Roasted cauliflower salad

This is a quick update to a recipe I posted last September (you can see the recipe here). We had loved it so much that when I saw reasonably priced cauliflower at the supermarket, I decided to make it again and this time turn it into a salad by simply adding boiled rice. As tomatoes are so ridiculously expensive this time of the year, I used a can of organic diced tomatoes instead of the fresh ones.

Ingredients (serves 4-6)
- 1 cup long grain rice, washed
- 1 large cauliflower, cut into florets
- 1 can 900 ml organic diced tomatoes (use 4 large tomatoes, cut into wedges, if available)
- 1 large red onion, sliced
- 4 garlic cloves, sliced
- 10 kalamata olives, smashed
- 1 1/2 Tablespoons oregano
- 4 Tablespoons extra virgin olive oil
- 2 + 2 Tablespoons balsamic vinegar
- salt and pepper, to taste

Place the rice into a saucepan, cover with plenty of water ( at least 4 cups), bring to a boil, season with salt and pepper and simmer for 15 minutes or until 'al dente'. Drain rice and rinse with a little bit of cold water. Allow to cool completely.
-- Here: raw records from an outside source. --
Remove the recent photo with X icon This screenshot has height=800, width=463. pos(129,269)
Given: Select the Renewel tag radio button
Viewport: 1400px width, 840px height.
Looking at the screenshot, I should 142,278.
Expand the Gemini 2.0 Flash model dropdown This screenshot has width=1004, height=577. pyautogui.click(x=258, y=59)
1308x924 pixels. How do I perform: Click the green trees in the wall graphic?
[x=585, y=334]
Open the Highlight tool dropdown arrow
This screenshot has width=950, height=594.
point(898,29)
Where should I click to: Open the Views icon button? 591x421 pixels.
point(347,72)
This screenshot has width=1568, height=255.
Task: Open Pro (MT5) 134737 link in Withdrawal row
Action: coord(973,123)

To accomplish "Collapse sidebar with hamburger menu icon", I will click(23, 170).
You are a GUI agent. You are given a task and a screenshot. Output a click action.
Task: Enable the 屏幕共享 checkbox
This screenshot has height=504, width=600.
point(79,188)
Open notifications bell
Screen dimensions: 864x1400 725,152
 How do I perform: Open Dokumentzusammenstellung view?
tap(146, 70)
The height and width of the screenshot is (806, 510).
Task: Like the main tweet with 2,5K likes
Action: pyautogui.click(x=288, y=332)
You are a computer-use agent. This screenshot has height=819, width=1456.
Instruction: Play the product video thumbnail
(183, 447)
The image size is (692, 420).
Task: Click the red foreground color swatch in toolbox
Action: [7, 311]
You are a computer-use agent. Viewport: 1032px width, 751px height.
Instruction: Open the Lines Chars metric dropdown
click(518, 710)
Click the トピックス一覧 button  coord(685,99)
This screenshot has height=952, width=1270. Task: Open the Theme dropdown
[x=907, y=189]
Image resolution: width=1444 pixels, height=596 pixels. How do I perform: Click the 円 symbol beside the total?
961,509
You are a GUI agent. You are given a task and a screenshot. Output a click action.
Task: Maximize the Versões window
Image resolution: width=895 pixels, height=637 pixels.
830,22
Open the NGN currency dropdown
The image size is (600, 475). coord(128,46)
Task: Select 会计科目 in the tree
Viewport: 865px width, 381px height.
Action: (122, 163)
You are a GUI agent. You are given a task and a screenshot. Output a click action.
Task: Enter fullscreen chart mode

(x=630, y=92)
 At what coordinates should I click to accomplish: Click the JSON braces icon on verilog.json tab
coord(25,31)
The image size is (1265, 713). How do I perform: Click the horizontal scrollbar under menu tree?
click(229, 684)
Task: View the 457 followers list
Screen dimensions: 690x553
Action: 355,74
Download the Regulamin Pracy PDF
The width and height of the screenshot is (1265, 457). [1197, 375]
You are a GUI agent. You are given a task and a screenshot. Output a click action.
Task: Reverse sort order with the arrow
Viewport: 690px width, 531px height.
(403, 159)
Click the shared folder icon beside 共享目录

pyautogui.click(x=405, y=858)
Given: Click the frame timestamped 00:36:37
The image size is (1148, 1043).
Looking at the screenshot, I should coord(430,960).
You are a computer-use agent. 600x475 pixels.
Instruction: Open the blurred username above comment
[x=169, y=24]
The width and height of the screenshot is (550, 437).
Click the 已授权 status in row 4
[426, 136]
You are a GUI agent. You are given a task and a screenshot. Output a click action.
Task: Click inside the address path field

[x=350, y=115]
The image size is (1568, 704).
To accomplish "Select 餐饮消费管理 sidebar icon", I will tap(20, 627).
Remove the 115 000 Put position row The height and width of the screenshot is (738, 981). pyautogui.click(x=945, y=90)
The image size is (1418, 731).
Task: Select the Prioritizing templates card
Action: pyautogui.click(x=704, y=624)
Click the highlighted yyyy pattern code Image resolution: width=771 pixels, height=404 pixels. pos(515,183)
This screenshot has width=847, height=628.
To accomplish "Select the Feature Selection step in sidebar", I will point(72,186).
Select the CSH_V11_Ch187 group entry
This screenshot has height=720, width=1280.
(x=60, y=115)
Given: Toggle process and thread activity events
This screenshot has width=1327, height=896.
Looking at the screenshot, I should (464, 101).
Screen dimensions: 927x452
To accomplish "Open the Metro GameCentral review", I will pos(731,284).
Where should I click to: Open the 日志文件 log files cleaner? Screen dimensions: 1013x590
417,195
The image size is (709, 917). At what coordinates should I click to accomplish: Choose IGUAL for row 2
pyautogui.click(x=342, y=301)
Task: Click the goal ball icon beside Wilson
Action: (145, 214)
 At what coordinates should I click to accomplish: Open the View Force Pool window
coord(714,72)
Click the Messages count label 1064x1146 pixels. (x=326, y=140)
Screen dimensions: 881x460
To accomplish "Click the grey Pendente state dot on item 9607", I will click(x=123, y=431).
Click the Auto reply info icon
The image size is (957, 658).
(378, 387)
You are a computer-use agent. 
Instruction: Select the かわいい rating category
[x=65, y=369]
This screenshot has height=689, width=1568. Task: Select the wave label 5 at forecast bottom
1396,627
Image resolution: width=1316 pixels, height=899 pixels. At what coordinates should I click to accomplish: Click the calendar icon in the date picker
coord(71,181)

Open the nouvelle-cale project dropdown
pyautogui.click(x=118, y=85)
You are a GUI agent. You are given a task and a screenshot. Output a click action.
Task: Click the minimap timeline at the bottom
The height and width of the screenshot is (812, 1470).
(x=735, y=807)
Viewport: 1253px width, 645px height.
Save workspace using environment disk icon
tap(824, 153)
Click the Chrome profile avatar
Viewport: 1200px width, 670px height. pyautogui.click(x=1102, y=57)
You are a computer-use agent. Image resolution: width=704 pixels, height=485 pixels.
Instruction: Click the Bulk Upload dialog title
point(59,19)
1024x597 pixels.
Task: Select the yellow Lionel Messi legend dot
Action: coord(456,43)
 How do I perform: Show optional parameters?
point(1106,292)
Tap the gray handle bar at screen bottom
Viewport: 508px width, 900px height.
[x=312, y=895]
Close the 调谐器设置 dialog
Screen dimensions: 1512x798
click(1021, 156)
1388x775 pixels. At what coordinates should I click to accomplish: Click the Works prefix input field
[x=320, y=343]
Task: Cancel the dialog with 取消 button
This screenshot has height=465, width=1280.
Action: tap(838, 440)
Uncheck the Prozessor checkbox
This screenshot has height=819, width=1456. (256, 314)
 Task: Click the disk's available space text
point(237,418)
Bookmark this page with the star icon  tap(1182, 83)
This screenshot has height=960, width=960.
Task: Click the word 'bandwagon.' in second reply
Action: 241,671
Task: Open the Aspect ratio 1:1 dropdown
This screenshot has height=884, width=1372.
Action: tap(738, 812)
Arrange the cauliflower florets in an oven-proof dish, alternating with the tomatoes, onions and olives. Sprinkle with salt, pepper and oregano and drizzle with 2 Tablespoons of the balsamic and the olive oil. Bake at 400 F until cauliflower is fork tender and edges start to brown, stirring 2-3 times during cooking.

In a large bowl, combine the rice with the roasted veggies and their cooking juices, add remaining balsamic and toss gently to combine. Taste and adjust seasonings to your preference and...enjoy!